If the case goes to trial, it will be the third trial for Bogard, who sentenced to 5-10 years imprisonment after a trial in 2017 in Albany County’s district court. A hung jury in his first trial led to a mistrial.
Trent told the Laramie Boomerang she decided to prosecute Bogard after consulting with the case’s victim, who Trent said is amenable to cooperating with a third prosecution.
In ordering a new trial on a 4-1 decision, the Supreme Court justices decided that “prosecutorial misconduct” committed by the Albany County Attorney’s Office deprived the defendant of a fair trial.
The high court’s decision said Trent’s former deputy, Cody Jerabek, repeatedly made characterizations of the crime that were not supported by evidence.
Shortly after the supreme court overturned the conviction, Bogard was released on bond from the Wyoming Honor Farm, the state’s prison farm in Riverton.
Bogard was accused of raping a woman in the Ranger Bar’s bathroom in 2016. Before alleged rape, the two had been publicly kissing consensually, and Bogard claimed he ended the sexual encounter as soon as he realized consent had been withdrawn.
Jerabek repeatedly claimed at trial that the victim was “sobbing hysterically” during the assault.
Not only had the victim not testified that she cried during the assault, Justice Lynne Boomgaarden agreed with defense counsel in the majority opinion that Jerabek’s statements constituted illegal “impact evidence,” which constitutes using the emotional impact of a crime as evidence of the defendant’s guilt.
The Supreme Court also rebuked Jerabek for using profanity in his closing argument.

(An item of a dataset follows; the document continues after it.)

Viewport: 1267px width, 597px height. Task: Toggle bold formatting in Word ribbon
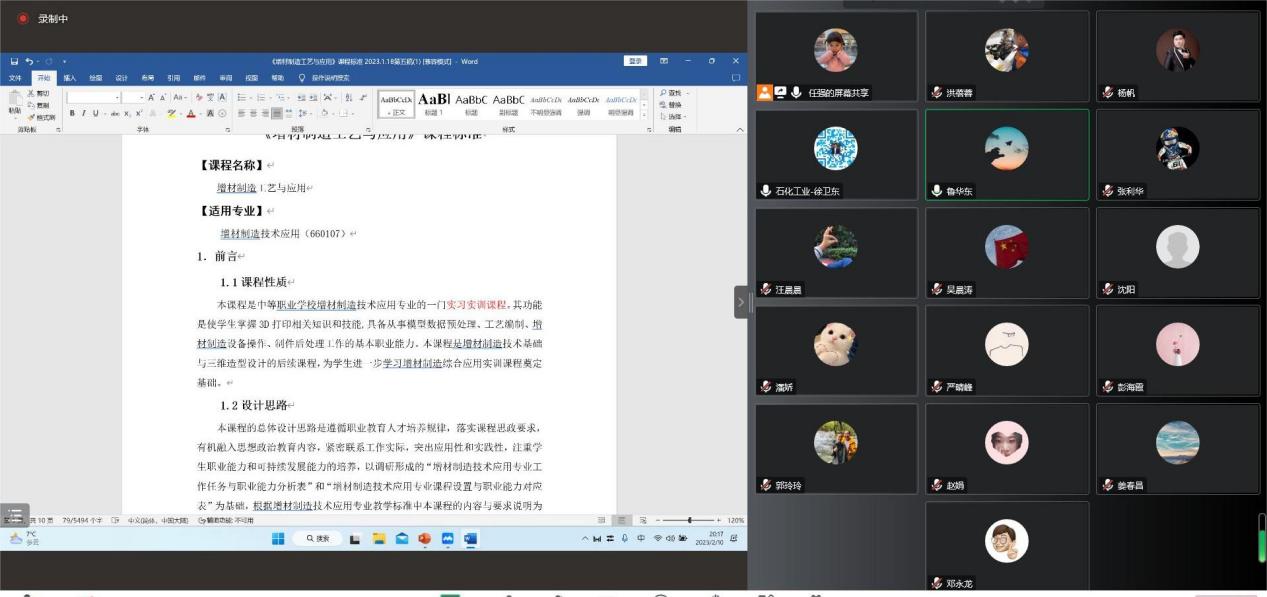[71, 113]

At sentencing, the case’s victim said the rape led to her dropping out from the University of Wyoming.
Bogard was charged with first-degree sexual assault after the incident at the Ranger Bar in October 2016.
At the time Bogard was convicted in 2017, Trent and others in Laramie described the conviction as a watershed movement for sexual assault justice.
The conviction was also thought to be particularly rare given the fact that the majority of the evidence was “he-said-she-said” recollections.
Originally from Washington, Bogard came to Laramie in 2010 on a full-ride scholarship to play for the University of Wyoming’s football team.
While nagging injuries made him a non-factor on the football field, Bogard earned degrees in accounting and finance and worked as a CPA in Cheyenne before he was imprisoned.
After the incident, the victim suffered from and received treatment for post-traumatic stress disorder.